The El Dorado County Transportation Commission recently unveiled a comprehensive assessment of public transportation alternatives and costs in El Dorado Hills, and took an analytical approach to the murky task of estimating transit demand.
The study, conducted by LSC Transportation Consultants in Tahoe City, used data from the American Community Survey, which is part of the U.S. Census, and techniques developed, in part, by principles of the firm for the Transportation Research Board of the American Academy of Scientists.
They found hidden pockets of poverty and a growing retiree population in the generally affluent community where increased commercial growth is fueling the local economy and providing more local destinations.
“But if you don’t have a car, you can’t get there,” said El Dorado Hills Senior Council Chair Yvonne Griffin, arguing for senior mobility to be formally included in community development efforts currently under way.
The study uses multiple approaches to capture transit demand in El Dorado Hills.
Transit need: Using the 1,179 El Dorado Hills residents living below the poverty line and the 158 households without a vehicle and assuming they’d make a national average 2.5 trips per day if they had ready access to a car and could afford to put gas in it, the result is 150,800 trips annually.
Transit demand: The transit demand calculation uses a more pragmatic approach.

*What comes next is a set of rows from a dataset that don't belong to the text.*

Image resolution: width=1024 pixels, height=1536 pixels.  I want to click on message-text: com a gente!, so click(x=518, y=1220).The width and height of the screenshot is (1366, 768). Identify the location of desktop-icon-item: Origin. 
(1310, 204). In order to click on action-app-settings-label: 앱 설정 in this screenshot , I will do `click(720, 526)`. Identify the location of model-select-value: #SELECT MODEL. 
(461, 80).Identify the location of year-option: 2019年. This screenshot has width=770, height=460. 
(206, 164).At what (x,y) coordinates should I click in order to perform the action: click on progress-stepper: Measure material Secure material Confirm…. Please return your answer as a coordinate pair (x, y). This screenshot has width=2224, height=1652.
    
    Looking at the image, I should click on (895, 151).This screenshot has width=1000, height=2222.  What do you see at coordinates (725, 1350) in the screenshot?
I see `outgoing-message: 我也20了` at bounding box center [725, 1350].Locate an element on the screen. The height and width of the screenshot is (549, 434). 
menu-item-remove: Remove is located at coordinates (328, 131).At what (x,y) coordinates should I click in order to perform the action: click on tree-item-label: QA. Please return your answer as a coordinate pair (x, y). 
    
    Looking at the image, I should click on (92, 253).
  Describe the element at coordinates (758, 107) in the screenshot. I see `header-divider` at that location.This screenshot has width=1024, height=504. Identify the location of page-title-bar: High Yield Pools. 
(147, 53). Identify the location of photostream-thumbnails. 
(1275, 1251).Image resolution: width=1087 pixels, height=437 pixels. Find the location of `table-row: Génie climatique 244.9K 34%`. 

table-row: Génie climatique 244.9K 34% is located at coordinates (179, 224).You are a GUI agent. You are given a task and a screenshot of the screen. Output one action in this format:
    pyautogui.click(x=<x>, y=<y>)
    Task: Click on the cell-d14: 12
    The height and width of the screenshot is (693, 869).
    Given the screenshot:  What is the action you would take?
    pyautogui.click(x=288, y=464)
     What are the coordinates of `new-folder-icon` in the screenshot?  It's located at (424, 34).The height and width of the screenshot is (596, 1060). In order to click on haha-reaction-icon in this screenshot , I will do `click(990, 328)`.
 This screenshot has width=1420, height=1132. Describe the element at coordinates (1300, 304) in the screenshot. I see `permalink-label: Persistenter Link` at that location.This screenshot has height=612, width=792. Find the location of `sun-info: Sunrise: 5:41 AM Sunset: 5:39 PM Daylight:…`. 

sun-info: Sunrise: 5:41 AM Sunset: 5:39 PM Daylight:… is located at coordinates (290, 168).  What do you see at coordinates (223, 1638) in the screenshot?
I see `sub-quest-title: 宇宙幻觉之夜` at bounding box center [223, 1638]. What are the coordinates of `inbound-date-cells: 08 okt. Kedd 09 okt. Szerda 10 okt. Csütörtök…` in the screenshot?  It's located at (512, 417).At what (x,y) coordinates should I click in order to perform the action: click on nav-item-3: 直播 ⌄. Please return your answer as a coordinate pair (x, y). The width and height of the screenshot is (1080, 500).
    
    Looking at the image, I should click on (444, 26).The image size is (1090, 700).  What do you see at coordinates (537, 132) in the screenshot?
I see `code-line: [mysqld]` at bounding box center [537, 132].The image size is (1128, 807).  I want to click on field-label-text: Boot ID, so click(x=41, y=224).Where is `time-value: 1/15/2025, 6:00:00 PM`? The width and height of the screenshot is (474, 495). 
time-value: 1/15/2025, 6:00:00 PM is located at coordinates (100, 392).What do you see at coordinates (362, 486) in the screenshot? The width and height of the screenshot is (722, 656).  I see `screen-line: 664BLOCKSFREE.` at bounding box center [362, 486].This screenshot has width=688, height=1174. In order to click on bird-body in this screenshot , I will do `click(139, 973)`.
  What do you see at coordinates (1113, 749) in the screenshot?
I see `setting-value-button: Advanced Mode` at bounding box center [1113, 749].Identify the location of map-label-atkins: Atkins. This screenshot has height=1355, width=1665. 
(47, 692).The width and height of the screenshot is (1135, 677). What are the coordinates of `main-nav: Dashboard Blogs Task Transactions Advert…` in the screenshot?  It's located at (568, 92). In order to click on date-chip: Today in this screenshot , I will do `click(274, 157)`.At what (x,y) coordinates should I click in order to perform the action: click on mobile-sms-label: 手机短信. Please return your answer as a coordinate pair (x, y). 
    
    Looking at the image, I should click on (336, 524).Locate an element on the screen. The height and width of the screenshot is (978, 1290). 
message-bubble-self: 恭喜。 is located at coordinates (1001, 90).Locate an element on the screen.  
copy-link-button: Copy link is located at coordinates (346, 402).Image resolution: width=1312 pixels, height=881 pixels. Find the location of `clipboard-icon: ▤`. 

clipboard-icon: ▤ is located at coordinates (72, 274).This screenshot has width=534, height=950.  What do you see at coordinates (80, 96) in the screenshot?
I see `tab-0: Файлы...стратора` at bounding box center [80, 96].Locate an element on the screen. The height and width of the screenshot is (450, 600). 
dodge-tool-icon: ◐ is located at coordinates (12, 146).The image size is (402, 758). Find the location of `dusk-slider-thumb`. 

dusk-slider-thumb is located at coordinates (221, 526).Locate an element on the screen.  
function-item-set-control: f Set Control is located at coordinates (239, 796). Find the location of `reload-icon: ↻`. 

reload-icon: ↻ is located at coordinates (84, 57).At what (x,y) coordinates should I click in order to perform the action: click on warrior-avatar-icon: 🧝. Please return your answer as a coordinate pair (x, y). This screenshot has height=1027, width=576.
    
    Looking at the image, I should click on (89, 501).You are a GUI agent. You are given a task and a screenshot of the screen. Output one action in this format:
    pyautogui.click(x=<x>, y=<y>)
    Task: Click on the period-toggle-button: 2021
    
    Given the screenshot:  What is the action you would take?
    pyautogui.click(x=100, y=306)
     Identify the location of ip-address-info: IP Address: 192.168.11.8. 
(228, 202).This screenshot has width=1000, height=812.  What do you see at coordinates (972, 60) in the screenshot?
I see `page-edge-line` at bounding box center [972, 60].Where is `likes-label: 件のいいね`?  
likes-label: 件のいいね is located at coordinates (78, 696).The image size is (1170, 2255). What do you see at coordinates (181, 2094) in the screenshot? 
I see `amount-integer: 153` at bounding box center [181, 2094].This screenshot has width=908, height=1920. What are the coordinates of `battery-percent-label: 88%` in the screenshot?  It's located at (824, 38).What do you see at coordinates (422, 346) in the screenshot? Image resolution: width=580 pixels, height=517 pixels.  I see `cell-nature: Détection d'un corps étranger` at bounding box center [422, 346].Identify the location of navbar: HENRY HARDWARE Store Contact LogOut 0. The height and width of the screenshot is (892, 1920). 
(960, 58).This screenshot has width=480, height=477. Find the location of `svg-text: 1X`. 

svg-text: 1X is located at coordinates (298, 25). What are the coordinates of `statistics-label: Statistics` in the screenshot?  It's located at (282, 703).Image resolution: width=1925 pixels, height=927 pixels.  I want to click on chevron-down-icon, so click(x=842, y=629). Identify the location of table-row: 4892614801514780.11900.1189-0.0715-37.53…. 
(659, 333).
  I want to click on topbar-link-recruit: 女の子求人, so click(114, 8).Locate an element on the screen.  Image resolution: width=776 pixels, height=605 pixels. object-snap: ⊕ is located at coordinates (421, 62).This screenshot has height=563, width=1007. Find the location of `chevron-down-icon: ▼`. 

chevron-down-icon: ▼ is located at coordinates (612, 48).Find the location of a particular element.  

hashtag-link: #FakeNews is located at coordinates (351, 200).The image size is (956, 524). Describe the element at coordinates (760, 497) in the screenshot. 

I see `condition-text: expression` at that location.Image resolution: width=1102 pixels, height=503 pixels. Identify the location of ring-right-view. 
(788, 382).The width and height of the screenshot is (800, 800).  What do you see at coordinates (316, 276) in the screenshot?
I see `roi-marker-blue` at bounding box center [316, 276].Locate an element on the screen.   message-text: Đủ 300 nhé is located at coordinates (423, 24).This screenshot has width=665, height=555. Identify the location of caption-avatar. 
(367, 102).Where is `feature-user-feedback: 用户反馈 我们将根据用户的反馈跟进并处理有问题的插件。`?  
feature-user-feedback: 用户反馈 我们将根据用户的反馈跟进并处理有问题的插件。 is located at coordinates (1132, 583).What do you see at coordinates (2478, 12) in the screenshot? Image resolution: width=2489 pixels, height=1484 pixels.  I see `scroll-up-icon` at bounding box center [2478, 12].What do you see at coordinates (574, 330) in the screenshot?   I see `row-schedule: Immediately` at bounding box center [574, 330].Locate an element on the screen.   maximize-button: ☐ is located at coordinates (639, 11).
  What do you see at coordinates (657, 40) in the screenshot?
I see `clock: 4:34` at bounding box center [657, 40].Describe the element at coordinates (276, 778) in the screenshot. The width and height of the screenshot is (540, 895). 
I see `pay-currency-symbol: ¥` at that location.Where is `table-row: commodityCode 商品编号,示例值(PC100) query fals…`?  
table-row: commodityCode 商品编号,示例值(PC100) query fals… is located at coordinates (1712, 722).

It calculates demand in four broad and potentially overlapping usage categories: general public, social program, commuter and intercity trips.
General public: The study calculates general public transit demand two ways, then splits the difference to arrive at 65,000 currently unmet transit trips.
The first measure uses overall El Dorado Transit ridership levels, adjusts for the upscale El Dorado Hills demographics and posits demand for 79,400 transit trips each year.
The second measure is based on national usage statistics for fixed route service, and assumes that two buses operating in El Dorado Hills would generate 49,000 trips per year.
The study uses the difference, 65,000 trips, as the currently unmet general public demand.
Program trips: Social programs for seniors and the disabled require transportation, much of which is being provided by El Dorado Transit today. A total of 32,500 trips is the estimate; the big contributors in El Dorado Hills are senior nutrition at 9,900 trips and mental health services at 8,700.
Commuter trips: One local transit bright spot is the fare revenue generated by the estimated 41,760 El Dorado Transit commute trips to or from El Dorado Hills each year; those bus fares help fund the entire system.
The study found 11,942 El Dorado Hills residents work outside the community as of 2010: 7,705 work in Sacramento, Placer or Yolo Counties and are potential commuters. It estimates that 1.2 percent of those trips, 185 daily, or 47,500 annually, are candidates for public transit.
The study also found 10,752 workers in El Dorado Hills, 9,101 of which live elsewhere, and could generate 7,800 more transit trips per year.
The study predicts increased transit demand as fuel costs increase and the build out of El Dorado Hills continues, but points to one factor more than any other driving demand for transit in El Dorado Hills: a senior population that grew from 7.5 percent in 2000 to 10.1 percent in 2010.
During that time the Four Seasons age-restricted community quickly sold out despite the housing downturn. The Carson Creek project will put 1,700 more senior homes between White Rock and Latrobe roads, west of the business park.
Because age-restricted projects pay no school fees, enjoy discounts on other development fees and seem to sell well, residents can expect to see more senior housing proposed.